Because the local alignment algorithm used here computes a score without returning the complete alignment of profile to sequence, high scores may have been possible from nonstructurally significant local alignments. In other words, it is possible that a correct sequence may have scored well against its corresponding target structure without having placed the individual amino acids in their correct positions within the structure. To assess the extent of local alignments that were structurally significant, minor modifications were made to the PROFILESEARCH source code that saved the traceback of the alignment matrix. It was found that for targets scoring poorly in the fold-recognition rankings, local alignments of the corresponding sequence were often not significant. However, sequences that scored in the top two bins were often found to be completely and correctly aligned with their target profiles, even though not all of their residues contributed to the overall score because of the rules of the local algorithm. Three examples of successful alignment based on COREX stability data alone are shown in Figure 6, A, B, and C, and Table 4ATable 4A., BTable 4B., and CTable 4C., for the targets, neuro-oncological ventral antigen 1 fragment (1dt4:a), protein G (1igd), and tendamistat (2ait), respectively. The alignments calculated using the local algorithm were correct, despite the fact that no sequence information about the target was used, and that only a subset of the amino acid sequence was used in the scoring. In addition, it is noteworthy that the success of these examples is not because of merely a small fragment of the sequence, as the cumulative 3D-1D matrix scores steadily increased over the entire length of the sequence.

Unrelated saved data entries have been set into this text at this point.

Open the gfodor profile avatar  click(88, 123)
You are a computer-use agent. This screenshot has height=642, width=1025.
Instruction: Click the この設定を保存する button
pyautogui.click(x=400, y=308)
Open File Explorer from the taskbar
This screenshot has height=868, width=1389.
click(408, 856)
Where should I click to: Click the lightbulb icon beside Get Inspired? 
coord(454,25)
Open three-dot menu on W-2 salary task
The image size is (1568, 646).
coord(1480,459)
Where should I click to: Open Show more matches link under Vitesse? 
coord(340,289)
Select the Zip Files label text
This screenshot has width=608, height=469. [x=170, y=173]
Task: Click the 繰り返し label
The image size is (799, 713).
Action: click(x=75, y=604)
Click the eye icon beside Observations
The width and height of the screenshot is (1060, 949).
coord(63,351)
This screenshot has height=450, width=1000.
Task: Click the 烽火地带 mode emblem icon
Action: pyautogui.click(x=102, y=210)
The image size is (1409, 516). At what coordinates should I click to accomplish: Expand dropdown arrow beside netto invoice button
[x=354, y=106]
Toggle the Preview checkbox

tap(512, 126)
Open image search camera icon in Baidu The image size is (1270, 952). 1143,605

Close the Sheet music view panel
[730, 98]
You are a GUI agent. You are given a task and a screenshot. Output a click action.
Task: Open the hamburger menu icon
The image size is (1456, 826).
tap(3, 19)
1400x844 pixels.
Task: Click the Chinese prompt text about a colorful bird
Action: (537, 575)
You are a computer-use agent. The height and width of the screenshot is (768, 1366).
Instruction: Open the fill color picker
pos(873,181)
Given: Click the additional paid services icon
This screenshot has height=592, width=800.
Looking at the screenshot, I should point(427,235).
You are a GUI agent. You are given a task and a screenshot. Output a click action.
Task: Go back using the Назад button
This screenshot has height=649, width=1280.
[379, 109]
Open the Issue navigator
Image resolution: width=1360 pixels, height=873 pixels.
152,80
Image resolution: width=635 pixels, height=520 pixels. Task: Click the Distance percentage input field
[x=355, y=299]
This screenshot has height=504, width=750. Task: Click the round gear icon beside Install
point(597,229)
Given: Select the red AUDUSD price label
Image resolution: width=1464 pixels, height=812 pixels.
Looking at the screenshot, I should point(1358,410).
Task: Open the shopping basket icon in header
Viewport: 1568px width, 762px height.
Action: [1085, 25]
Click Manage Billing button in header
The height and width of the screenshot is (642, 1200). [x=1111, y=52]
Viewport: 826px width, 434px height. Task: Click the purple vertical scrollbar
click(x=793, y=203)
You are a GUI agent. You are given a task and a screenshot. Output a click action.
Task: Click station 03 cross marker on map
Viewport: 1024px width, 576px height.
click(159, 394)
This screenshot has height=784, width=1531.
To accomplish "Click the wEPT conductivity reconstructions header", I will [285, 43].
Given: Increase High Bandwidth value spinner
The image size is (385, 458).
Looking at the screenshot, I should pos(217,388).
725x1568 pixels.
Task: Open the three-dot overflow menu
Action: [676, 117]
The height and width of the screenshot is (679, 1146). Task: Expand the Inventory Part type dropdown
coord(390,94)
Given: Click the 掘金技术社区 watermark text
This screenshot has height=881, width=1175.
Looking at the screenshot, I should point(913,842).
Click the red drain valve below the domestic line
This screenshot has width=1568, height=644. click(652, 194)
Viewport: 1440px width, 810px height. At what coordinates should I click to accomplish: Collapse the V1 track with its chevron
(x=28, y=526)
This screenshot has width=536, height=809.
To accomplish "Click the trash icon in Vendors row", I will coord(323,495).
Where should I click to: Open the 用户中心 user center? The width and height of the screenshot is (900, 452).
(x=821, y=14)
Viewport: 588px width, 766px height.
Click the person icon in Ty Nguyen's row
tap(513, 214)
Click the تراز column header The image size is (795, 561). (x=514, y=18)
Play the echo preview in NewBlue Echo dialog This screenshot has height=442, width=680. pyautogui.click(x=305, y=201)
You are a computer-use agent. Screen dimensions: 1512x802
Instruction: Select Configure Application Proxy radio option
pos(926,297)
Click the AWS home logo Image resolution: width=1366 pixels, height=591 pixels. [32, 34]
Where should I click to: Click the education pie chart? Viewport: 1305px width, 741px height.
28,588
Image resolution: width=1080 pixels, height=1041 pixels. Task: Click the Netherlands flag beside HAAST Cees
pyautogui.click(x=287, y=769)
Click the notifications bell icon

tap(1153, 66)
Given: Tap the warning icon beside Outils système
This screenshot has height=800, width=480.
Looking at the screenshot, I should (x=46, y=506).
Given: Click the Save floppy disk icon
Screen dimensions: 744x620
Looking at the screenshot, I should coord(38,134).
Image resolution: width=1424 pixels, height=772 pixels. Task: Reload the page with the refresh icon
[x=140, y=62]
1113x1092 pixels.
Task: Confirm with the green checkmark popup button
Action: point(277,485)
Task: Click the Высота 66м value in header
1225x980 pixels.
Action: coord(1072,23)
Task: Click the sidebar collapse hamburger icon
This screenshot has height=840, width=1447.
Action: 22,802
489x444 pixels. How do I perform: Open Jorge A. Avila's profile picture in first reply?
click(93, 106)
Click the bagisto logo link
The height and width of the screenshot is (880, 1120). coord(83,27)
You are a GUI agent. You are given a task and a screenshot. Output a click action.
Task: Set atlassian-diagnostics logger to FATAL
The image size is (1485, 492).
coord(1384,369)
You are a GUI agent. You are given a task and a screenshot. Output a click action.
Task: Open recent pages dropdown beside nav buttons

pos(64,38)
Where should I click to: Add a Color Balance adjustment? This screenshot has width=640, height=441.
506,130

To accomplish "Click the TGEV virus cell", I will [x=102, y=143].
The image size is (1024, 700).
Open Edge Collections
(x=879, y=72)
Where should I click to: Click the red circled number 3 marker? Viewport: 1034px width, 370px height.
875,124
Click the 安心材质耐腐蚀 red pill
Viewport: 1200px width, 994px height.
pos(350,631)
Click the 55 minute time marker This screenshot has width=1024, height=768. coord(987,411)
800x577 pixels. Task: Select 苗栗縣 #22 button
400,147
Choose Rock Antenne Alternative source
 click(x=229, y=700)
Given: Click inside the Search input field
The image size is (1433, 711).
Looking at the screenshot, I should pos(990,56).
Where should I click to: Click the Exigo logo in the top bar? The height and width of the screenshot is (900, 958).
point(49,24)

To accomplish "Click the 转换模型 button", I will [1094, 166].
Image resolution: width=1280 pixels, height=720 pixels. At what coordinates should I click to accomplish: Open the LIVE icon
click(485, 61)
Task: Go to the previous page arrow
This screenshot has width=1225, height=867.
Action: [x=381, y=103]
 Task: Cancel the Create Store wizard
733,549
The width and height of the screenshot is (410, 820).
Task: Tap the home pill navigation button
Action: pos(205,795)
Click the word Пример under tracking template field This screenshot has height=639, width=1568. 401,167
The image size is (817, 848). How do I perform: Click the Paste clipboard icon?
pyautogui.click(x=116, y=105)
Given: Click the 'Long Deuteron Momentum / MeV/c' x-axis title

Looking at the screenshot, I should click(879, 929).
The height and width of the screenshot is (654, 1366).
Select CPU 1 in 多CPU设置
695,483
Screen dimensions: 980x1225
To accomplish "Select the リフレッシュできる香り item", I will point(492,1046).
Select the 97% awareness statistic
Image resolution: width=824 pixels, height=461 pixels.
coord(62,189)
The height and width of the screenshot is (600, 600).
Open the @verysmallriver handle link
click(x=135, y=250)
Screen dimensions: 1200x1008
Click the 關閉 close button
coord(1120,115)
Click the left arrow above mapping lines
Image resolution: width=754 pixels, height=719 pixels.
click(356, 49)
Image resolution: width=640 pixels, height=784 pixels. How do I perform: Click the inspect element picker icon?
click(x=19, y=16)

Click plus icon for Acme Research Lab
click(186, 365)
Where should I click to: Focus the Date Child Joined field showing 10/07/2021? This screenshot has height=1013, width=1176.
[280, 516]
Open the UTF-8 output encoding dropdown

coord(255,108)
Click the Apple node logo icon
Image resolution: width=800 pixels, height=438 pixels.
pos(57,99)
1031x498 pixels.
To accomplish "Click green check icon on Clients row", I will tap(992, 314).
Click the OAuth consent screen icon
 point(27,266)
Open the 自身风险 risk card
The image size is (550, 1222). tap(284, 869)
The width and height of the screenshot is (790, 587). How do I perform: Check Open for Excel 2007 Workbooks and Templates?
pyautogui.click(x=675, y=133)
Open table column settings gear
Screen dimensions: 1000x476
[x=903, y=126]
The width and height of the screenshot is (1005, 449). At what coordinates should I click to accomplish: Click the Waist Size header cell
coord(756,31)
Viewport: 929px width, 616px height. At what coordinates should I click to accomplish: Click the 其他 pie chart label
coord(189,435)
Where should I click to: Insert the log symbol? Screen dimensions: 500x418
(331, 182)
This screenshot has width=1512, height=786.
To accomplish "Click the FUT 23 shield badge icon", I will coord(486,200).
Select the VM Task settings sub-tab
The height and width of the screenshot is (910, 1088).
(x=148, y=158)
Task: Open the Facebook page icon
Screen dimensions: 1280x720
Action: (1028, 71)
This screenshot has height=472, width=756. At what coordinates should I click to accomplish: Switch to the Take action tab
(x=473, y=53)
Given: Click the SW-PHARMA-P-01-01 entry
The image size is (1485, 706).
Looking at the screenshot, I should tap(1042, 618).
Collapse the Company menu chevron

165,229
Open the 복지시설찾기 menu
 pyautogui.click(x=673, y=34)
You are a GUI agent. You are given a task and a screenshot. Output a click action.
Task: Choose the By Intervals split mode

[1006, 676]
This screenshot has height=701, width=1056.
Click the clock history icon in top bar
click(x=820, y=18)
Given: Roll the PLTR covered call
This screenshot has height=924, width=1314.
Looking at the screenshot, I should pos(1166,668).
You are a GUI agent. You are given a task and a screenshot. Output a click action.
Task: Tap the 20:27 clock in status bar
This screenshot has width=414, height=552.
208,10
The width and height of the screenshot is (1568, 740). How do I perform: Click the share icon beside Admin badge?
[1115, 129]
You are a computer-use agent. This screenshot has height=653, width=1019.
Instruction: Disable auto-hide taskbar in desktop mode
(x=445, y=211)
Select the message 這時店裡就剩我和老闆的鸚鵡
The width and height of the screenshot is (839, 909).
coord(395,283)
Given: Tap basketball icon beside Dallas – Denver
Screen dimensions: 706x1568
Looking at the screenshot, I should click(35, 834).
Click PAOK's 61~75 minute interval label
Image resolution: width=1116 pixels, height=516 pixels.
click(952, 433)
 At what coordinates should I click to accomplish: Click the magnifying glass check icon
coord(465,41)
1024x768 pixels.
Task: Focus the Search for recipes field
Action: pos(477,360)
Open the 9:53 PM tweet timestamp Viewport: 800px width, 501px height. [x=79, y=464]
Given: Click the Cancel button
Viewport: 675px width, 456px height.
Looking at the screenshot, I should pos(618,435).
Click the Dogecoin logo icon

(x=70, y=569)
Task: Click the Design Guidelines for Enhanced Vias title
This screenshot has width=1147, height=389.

To test whether the results were dependent on the particular choice of proteins used in the database, a second, independent database was assembled from 50 proteins found in the PDBSelect database (Hobohm and Sander 1994) that were not contained in the original 44 protein database used above. The 3304 residues from these additional proteins were binned into high, medium, and low stability classes, and the normalized frequencies of stability as a function of residue type were compared to those shown in Figure 3. A scatterplot of these results, given in Figure 7, clearly shows that the two databases are correlated. The major outliers in the correlation are attributable to residue types with low statistics, such as His. These results are interpreted as evidence that the COREX stability data calculated in this work were not fundamentally biased by the original choice of 44 proteins.